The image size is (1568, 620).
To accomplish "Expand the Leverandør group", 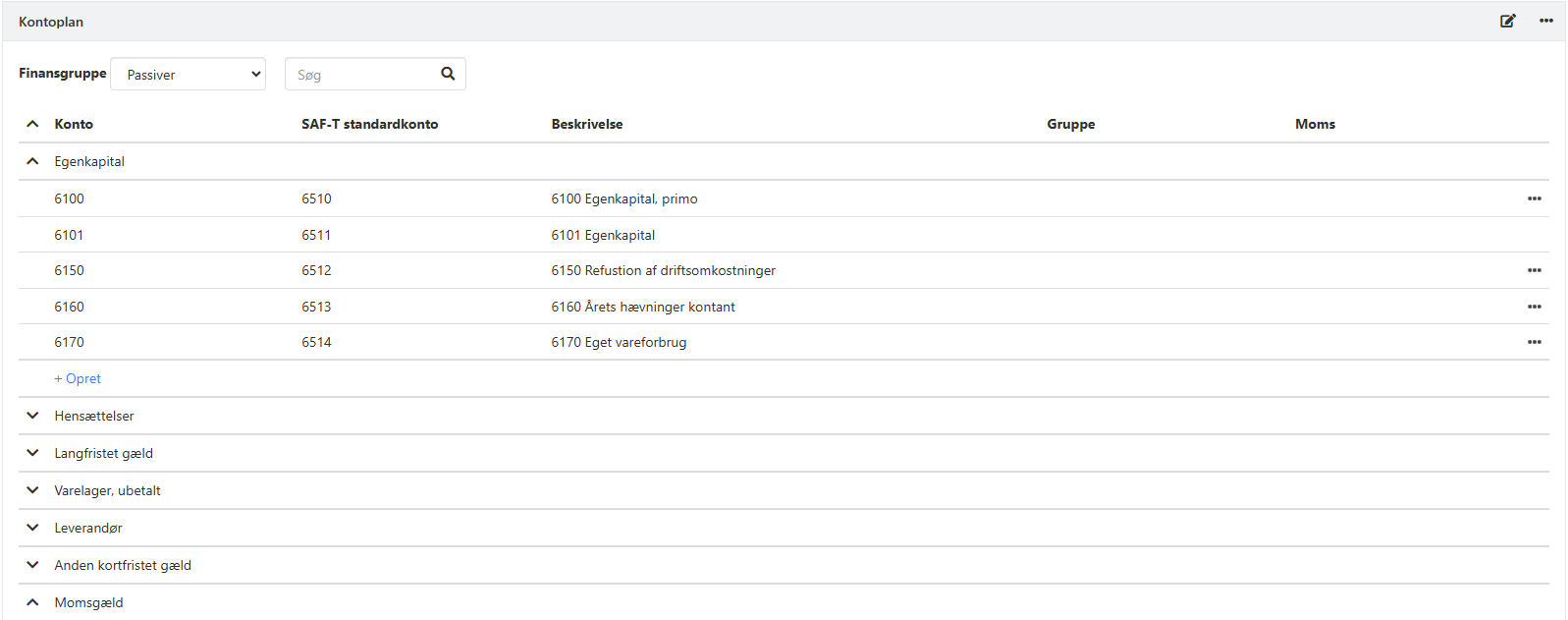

━━━━━━━━━━━━━━━━

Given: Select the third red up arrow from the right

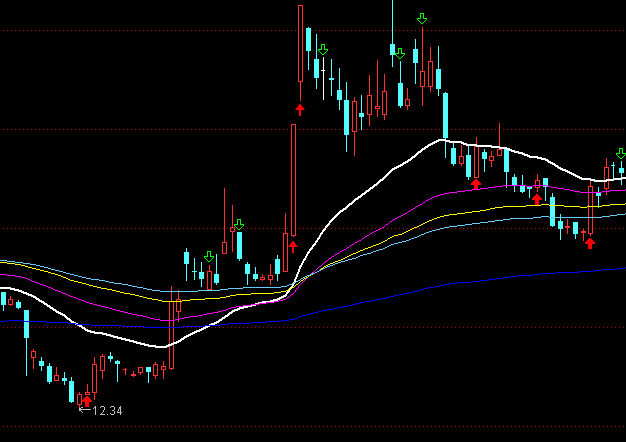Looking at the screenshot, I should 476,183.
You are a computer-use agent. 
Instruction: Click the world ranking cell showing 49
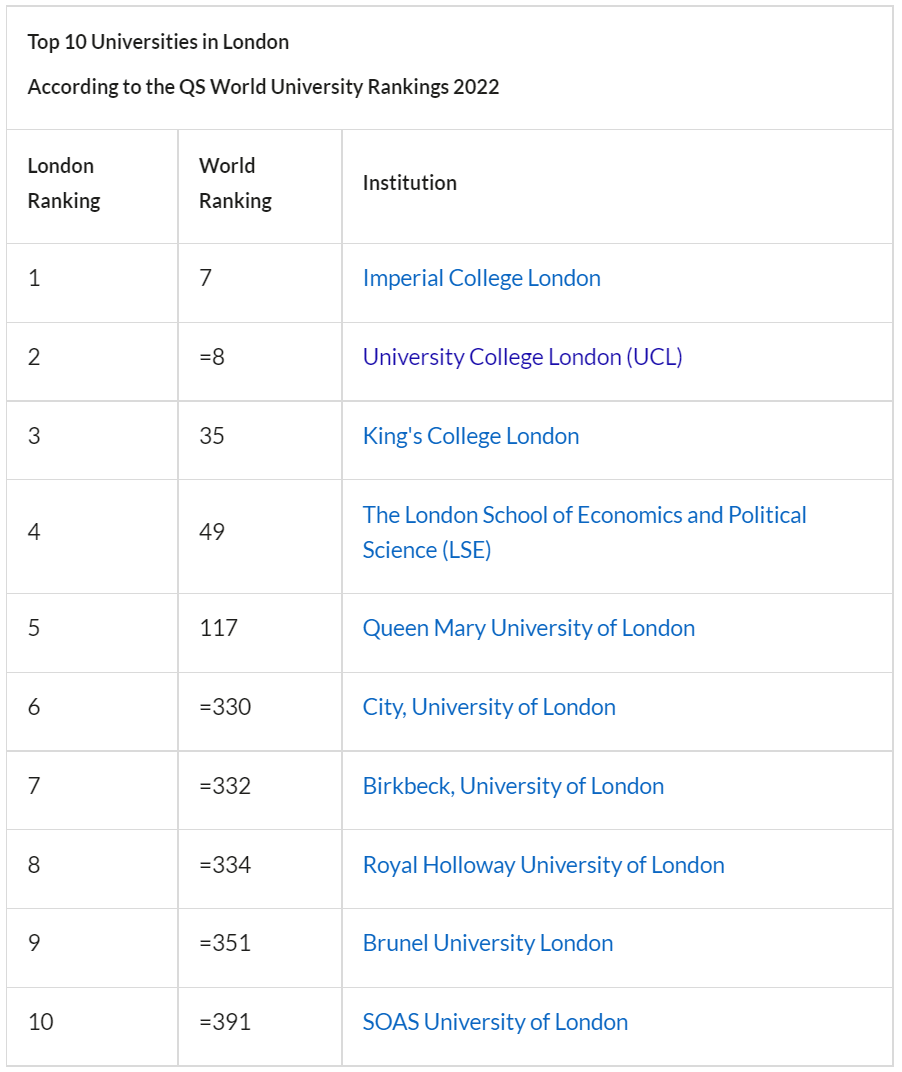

━━━━━━━━━━━━━━━━

What to produce:
In the listing above, find the line containing "You are a computer-use agent." and the line containing "Instruction: Click the", then repeat those two lines and everything between them exactly.

Answer:
You are a computer-use agent. 
Instruction: Click the world ranking cell showing 49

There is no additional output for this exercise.